I keep my account private (no one can follow my “tweets” without my consent) and am very picky about who I follow.  Most of the people I follow are relatives (my husband, sister- and brother-in-law, cousins, and father are on Twitter), old school friends, newer friends, or those whose blogs I have followed for a long time.  This keeps my Twitter stream pretty intimate. I’m not in the market to grow my follower list.

Having ongoing mini-conversations with a group of friends on Twitter reminds me of 20th century party lines on telephones.  A few of us can reply to one friend’s comment or question at once and all see each other’s answers, which leads to further information, jokes, and comments.  At times, we pick up the line and everyone is talking at once and it’s so hard to follow we put it back down quietly.  Thankfully, there are a variety of Twitter applications that will show us an entire string of tweets so that we can catch up on a conversation.  I’m sure the folks on party lines would’ve appreciated that feature.

Sure, what we are talking about may not always be fascinating to the outside world, but do you enjoy having to listen to the person next to you on the airplane talking to her best friend about last night’s work party before take-off?  No, it’s irritating and trivial as all get out, unless you are on the other end of the line and you actually care about the person and are interested in what she’s saying.  As Matt pointed out, the things people complain about being so “boring” on Twitter are the exact same things we chat with our friends about on a phone call: where we had lunch, something funny one of the kids said, a frustration with a friend or relative, losing one’s lab coat on the first day of the phlebotomy program.  It’s the small successes and challenges of life that friends talk to each other about, no matter how we choose to communicate them.

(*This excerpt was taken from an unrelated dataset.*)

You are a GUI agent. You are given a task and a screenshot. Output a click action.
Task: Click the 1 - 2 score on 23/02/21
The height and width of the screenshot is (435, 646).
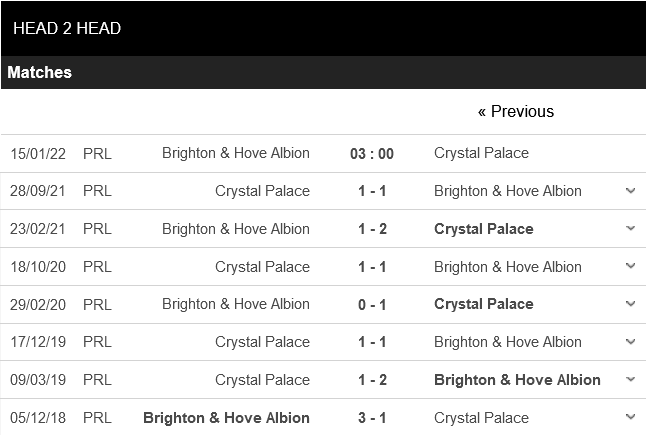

Personally, I have gained huge value in getting a sense of the flow of other women’s lives.  Thanks to cell phones and smart phones, many of us can use Twitter from absolutely anywhere, even attaching a photo of something we want to share and sending it in mere seconds, which personalizes the interaction that much more and can’t be accomplished in a phone call.  I have friends near and far with whom I’m in contact throughout the day, every day.  I can tell you whose child didn’t sleep last night, who’s planning for her child’s 1st communion tomorrow (and the fact that they’re low on gin!), who is playing music at a cafe tonight, and whose husband is late getting home – again.  We know each other very well.  For me, as someone who has been through a major transition over the past couple of years and has been working like a crazy woman, it’s useful (“regulating”, as we’d say in the business) to be in contact with people who are keeping a different pace.  Over time, it has come to seem normal to me that people might be able to go to the grocery store in the middle of the day, write a blog post after preschool drop-off, or have a chance to read a book on a rainy afternoon before the grade school pick-up.  Sure, my fellow travellers are tired and busy and often stressed, with a few working long hours outside the home like I am, but I am also able to connect consistently to a different pace of life and it has had a positive effect on me.  I even attribute some of my desire for changes to my own routine and pace next year to the contact I have with woman doing other things with their days.  I see the full range of possibilities;  I don’t think that truly happens in any other way.

So to those curmudgeons who scowl and ask, “Why wouldn’t you just pick up the phone and call your friends?” I can only say that I do that, too, and I enjoy chatting with them.  But being able to pick up my cyberphone and find myself on a party line at any time of the day with funny, smart, and supportive friends?  That’s pretty great, too.